=== Section Start ===
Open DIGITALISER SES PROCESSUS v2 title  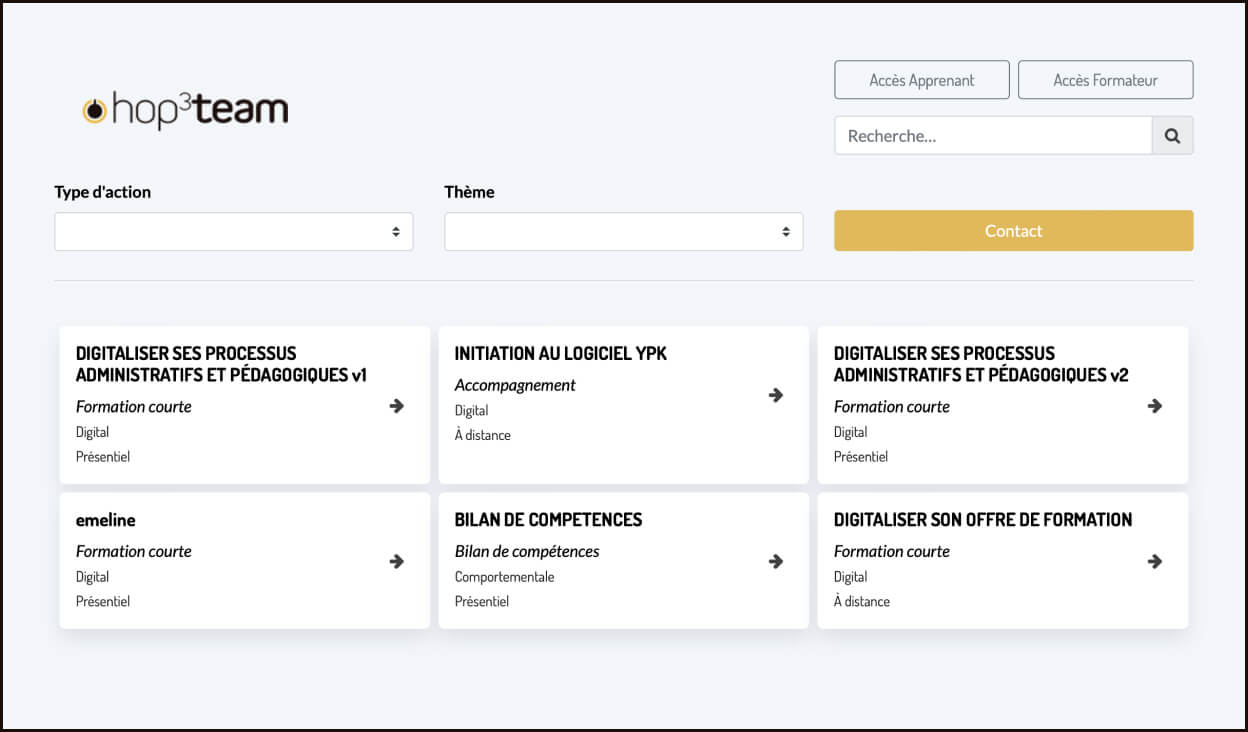980,364
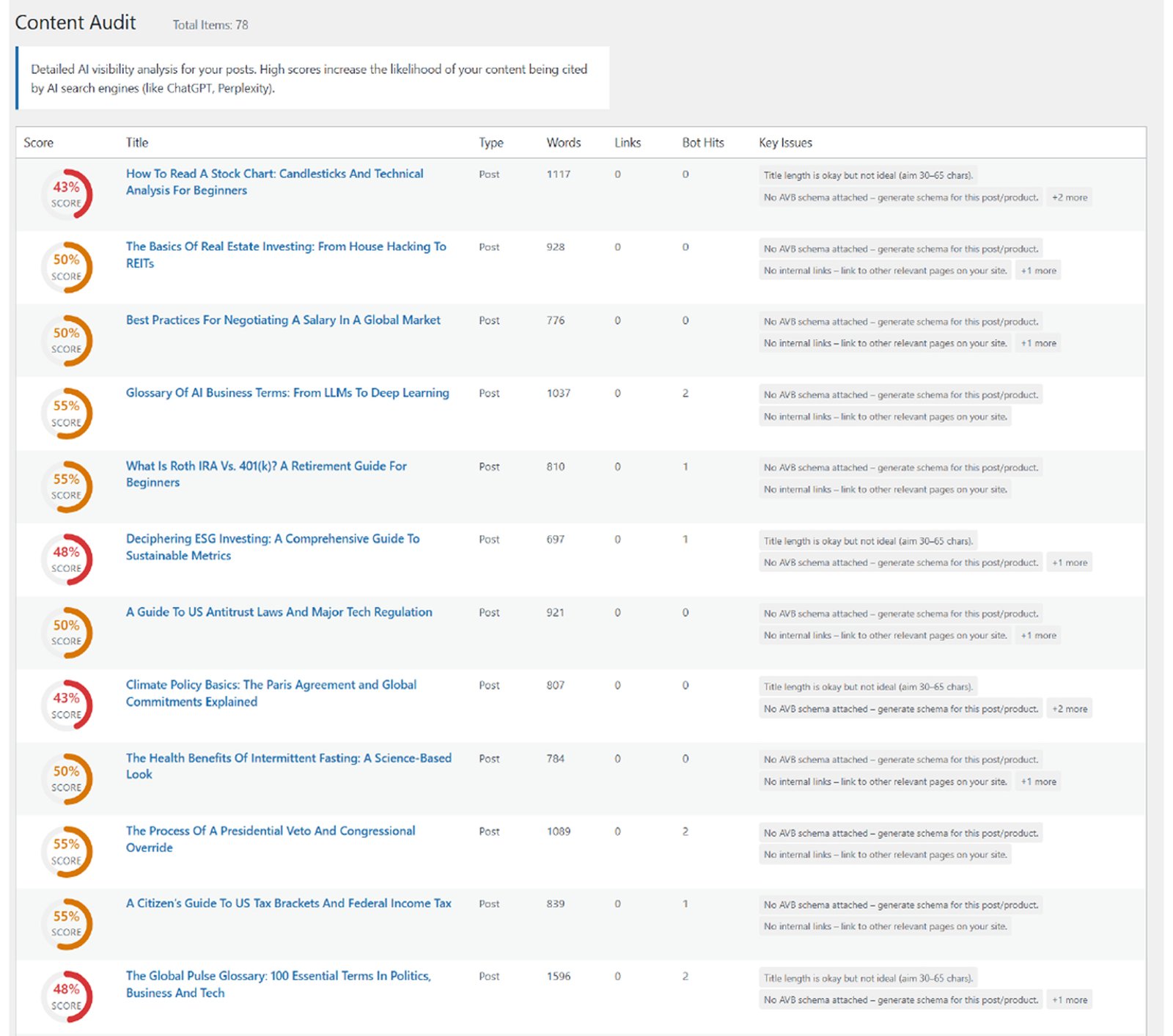Click score circle beside Real Estate Investing post

pyautogui.click(x=66, y=268)
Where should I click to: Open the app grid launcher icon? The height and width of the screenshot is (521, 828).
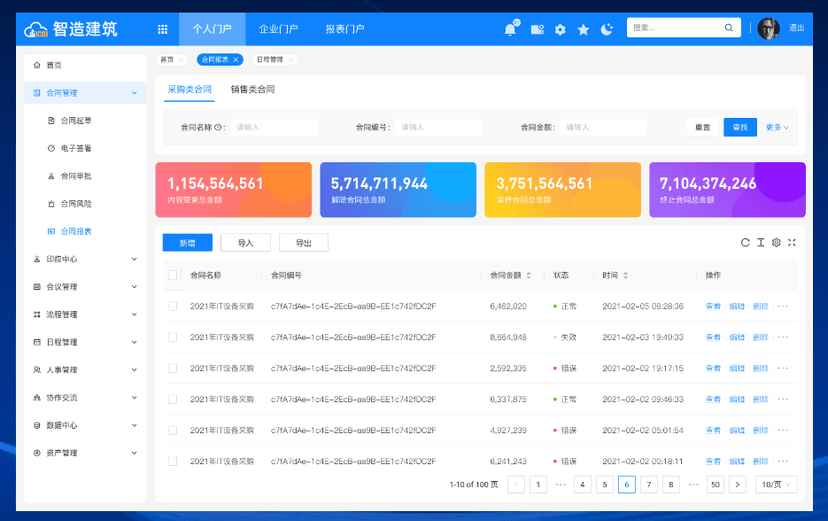coord(162,29)
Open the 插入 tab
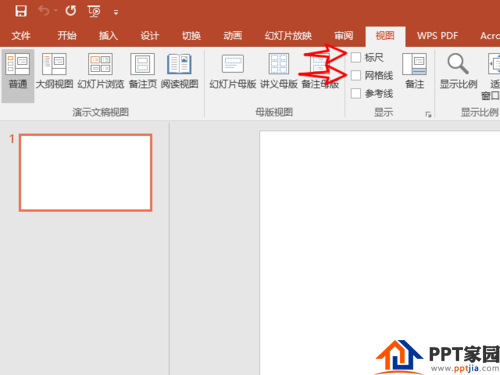Viewport: 500px width, 375px height. click(x=108, y=35)
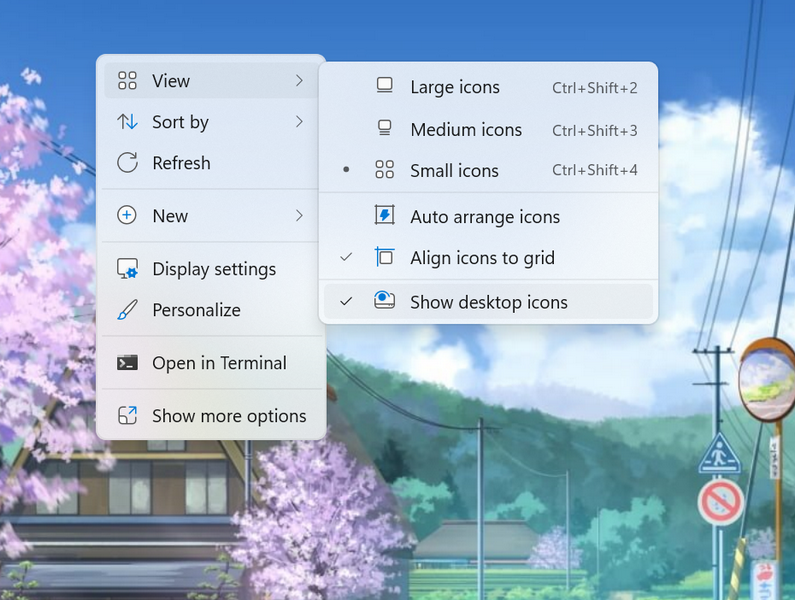The height and width of the screenshot is (600, 795).
Task: Click the Large icons monitor icon
Action: click(384, 87)
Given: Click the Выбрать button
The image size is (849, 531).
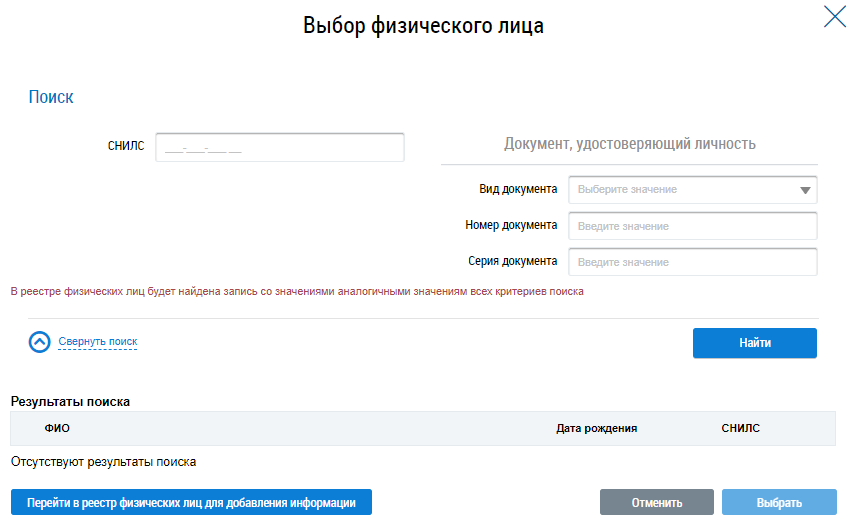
=== Section End ===
(Brief) From the line containing "Where should I" through the last line of the records above, reproduce every line exactly, leaving out the pictures.

(Reply)
Where should I click to: Open the app grid launcher icon? The height and width of the screenshot is (521, 828).
coord(162,29)
Open the 插入 tab
Viewport: 500px width, 375px height. click(x=108, y=35)
The height and width of the screenshot is (600, 795).
Task: Click the Large icons monitor icon
Action: click(384, 87)
Given: Click the Выбрать button
The image size is (849, 531).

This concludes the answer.